The cement importers say the cronyism is further exemplified by the fact that Gacem (non-Gambian ownership) also buys cement from Jah Oil, “exploiting a loophole’ to benefit from their special investment certificate while charging D30 more for the same cement.”

They continued; “if local bagging operators like Jah Oil sell the “superior” 42.5R grade at a lower price than the “inferior” 32.5R grade, why would anyone opt for the more expensive lower grade? This underscores the importance of consumer choice and competition in the market. The Kickback Mafia of Ministers wield sole authority over who benefits from the special incentive certificate, effectively determining the winners and losers in various industries. This concentration of power has sparked concerns about a concerted effort against capitalism, as evidenced by recent disputes over fuel taxes, the cumbersome tagging of individual items, and continuous increases in port duties,” they said.

They said these policies have pushed consumers and businesses to seek for alternatives abroad, raising questions about the country’s economic welfare. They said the concept of protecting infant industries in the cement sector is flawed. 

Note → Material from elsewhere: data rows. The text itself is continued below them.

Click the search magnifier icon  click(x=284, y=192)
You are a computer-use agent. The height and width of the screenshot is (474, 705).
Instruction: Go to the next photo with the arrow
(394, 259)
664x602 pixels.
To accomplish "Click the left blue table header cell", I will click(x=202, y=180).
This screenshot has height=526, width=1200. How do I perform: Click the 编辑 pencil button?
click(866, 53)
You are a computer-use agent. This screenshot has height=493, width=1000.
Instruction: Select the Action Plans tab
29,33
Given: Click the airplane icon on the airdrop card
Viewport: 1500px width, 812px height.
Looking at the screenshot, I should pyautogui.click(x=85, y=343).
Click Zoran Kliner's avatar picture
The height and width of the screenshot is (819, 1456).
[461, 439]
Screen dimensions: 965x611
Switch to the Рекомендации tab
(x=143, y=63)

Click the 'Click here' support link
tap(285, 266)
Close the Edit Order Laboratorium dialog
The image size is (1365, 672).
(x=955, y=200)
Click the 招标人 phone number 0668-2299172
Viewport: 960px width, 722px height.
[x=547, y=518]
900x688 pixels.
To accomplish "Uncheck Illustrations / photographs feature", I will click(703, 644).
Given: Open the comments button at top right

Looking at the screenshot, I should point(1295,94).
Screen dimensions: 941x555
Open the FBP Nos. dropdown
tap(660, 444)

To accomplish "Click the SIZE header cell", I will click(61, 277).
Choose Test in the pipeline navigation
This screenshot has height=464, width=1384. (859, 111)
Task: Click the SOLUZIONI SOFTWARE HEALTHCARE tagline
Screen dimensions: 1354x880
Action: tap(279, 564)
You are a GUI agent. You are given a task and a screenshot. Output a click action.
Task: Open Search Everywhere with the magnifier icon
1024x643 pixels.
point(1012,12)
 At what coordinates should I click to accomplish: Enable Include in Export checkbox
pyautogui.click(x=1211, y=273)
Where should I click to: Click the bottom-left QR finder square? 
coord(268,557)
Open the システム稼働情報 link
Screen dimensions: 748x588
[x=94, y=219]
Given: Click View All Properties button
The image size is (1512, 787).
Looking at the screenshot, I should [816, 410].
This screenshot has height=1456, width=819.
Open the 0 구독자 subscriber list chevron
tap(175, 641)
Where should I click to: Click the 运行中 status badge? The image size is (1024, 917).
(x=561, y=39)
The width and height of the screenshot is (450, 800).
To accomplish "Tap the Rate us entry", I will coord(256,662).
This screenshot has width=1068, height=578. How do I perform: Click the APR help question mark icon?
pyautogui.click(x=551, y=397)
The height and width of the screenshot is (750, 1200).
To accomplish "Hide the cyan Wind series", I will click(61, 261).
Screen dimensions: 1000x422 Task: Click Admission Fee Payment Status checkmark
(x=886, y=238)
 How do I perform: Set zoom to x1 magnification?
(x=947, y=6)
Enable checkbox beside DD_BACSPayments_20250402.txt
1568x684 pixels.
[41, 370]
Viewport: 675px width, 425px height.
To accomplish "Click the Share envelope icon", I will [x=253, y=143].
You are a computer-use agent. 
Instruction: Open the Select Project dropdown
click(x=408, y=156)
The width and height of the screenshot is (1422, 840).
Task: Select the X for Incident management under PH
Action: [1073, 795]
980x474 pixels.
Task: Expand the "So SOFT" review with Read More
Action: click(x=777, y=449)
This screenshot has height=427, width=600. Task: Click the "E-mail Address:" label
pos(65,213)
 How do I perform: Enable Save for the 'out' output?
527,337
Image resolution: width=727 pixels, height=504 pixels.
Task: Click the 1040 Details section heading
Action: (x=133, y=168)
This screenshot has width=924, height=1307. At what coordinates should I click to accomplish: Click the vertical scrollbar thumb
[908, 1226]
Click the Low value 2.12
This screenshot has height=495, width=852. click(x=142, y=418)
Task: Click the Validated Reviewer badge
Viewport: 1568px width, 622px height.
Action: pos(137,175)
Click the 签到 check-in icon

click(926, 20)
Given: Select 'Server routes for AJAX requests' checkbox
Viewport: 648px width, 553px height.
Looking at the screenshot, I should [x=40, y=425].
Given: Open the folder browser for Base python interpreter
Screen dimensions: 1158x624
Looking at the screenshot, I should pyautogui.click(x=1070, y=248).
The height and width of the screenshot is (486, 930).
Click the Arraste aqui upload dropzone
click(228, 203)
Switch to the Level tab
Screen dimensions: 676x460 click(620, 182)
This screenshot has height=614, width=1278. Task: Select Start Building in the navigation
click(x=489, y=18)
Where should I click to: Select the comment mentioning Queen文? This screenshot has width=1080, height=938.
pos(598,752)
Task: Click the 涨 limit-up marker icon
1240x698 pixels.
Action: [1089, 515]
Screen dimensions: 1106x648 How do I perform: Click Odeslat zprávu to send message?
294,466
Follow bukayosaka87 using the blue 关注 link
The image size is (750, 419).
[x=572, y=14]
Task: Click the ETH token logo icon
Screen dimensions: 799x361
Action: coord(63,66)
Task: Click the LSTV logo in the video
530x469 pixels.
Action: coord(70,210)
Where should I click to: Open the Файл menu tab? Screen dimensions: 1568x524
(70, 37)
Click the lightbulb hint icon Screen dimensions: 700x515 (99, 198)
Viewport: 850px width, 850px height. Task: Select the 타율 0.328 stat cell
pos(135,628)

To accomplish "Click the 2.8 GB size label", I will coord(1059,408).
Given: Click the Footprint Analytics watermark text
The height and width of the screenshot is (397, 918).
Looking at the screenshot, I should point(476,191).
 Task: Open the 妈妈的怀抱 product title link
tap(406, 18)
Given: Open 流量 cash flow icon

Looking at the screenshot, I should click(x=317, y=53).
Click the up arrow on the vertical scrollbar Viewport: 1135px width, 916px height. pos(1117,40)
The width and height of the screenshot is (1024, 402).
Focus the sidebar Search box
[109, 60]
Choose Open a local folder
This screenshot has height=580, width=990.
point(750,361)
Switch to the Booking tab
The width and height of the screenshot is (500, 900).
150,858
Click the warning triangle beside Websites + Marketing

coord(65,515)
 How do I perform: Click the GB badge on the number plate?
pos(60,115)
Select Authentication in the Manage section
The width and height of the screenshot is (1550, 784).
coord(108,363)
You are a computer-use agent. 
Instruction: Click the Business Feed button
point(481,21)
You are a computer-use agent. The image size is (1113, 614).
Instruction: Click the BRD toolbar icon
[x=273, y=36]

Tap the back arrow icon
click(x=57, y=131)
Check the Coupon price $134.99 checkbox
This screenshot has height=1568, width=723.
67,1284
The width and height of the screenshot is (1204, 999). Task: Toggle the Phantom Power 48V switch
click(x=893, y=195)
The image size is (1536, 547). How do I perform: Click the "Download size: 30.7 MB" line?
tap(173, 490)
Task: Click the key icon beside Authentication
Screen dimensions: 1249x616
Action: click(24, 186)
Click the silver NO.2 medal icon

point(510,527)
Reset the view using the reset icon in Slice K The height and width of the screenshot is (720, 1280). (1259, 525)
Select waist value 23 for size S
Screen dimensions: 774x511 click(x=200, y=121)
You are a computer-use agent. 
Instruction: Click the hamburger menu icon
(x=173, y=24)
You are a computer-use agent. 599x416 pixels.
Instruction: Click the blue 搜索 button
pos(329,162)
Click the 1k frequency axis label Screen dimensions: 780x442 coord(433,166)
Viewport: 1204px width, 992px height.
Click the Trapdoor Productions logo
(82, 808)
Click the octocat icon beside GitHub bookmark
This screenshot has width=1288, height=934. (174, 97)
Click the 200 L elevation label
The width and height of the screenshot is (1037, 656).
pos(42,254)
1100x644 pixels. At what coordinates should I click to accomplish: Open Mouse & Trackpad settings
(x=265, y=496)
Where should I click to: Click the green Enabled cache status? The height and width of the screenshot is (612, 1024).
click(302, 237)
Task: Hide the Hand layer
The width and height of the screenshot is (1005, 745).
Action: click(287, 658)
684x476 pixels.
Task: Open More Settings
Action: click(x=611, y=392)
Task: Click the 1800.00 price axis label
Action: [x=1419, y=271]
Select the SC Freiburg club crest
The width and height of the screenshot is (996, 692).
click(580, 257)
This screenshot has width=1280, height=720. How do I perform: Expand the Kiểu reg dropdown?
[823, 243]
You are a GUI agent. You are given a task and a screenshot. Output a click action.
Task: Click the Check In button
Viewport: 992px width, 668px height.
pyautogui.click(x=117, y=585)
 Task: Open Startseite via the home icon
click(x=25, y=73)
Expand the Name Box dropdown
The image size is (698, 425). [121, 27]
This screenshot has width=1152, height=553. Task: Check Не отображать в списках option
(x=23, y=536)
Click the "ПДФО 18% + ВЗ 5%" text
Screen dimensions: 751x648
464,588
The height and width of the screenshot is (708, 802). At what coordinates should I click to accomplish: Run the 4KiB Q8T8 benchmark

“Cement production has ancient origins, and companies like Jah Oil, Salam, and Gacem struggle with competitiveness due to their reliance on importing and re-bagging cement or importing all ingredients for final processing. Salam, the only one involved in any kind of value add, must still import all inputs and is plagued with constant quality issues and has the lowest capacity of the operators. While supporting industrial development is crucial, especially considering that The Gambia consistently imports more than 90% of goods consumed since 2017, it is essential to acknowledge the current reality. The policy changes sought by the cement bagging operators primarily benefit the elite and will do nothing to help our trade balance deficit, as all the cement is still imported. 

“The current policy of protecting the cement sector through subsidies for companies that import, and re-package cement (bagging companies) is flawed. These companies have benefited from tens of millions of dollars from handouts, from investment certificates, duty waivers, road import moratoriums, and they still haven’t increased production or lowered prices despite past government support. In their attempts to distort the facts, the three bagging operators also claim to employ 5,000 people. Stand outside their bagging facilities for a day, and you can easily confirm their employment pool is less than 800,” they explained.